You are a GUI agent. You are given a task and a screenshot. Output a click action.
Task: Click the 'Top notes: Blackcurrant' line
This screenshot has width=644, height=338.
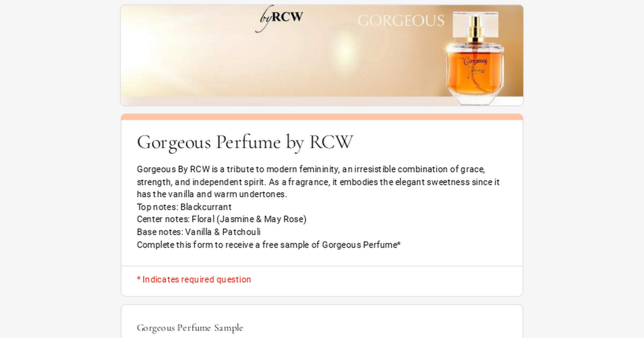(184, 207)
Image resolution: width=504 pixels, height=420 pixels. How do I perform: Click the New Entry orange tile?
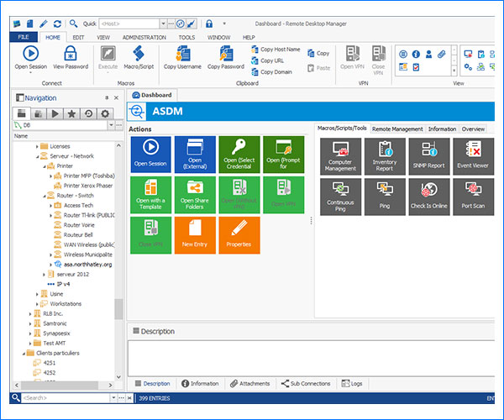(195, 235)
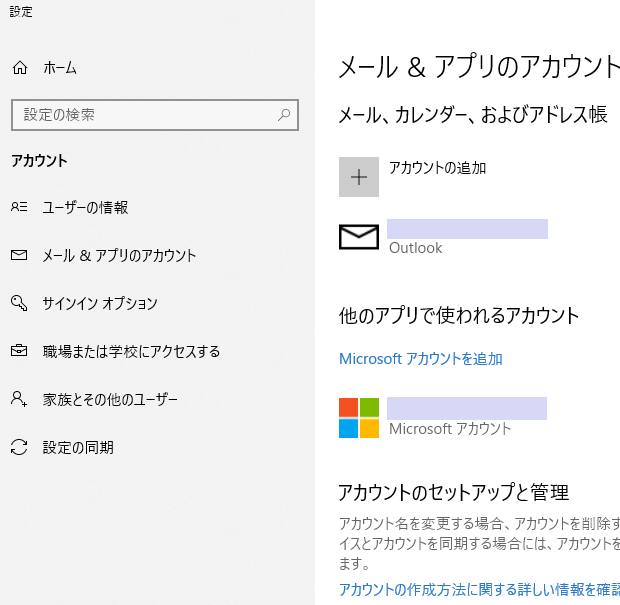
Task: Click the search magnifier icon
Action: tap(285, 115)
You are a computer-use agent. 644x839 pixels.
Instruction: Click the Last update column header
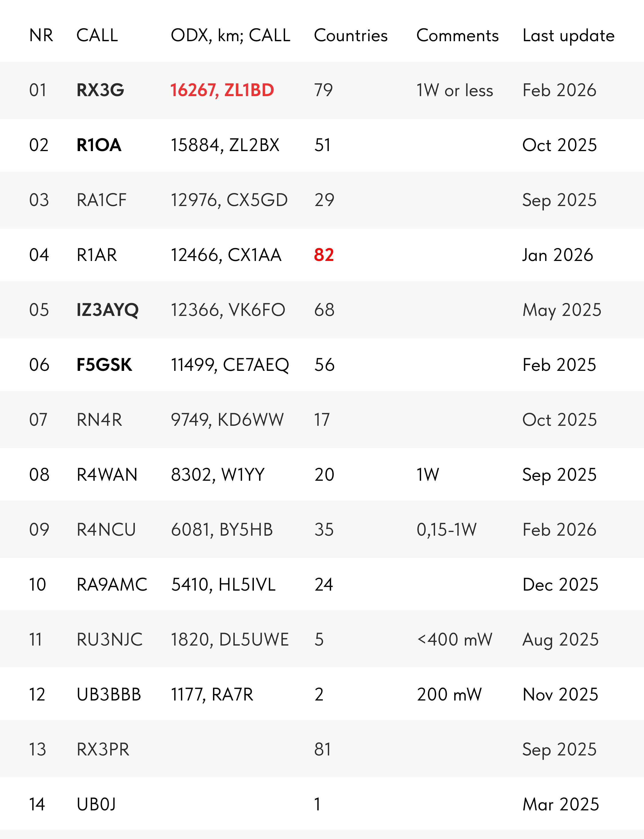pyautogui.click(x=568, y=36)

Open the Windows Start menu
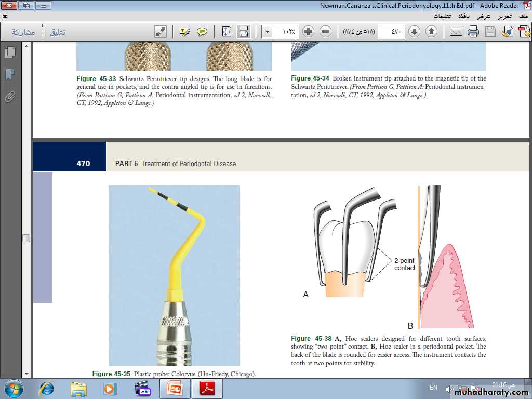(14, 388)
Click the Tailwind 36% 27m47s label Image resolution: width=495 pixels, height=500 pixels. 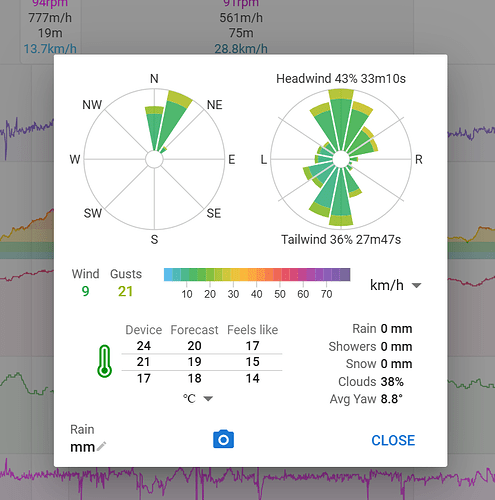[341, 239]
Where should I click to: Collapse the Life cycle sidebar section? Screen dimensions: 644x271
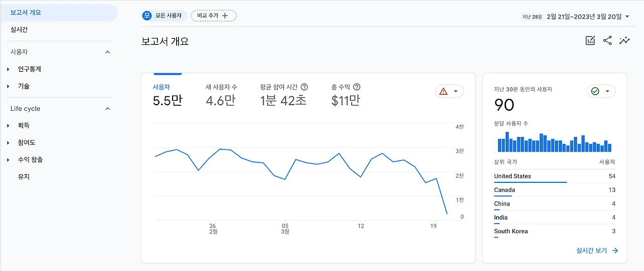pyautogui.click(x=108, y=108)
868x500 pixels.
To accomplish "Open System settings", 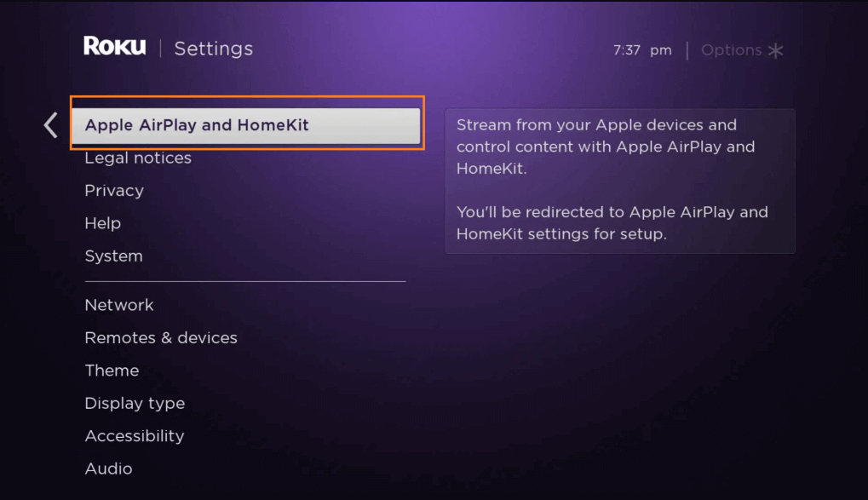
----------------------------------------
• WHAT THIS TASK INVOLVES: How many lines of the entries contain the string "agent"? Answer with a number and no other words.

• TASK ANSWER: 2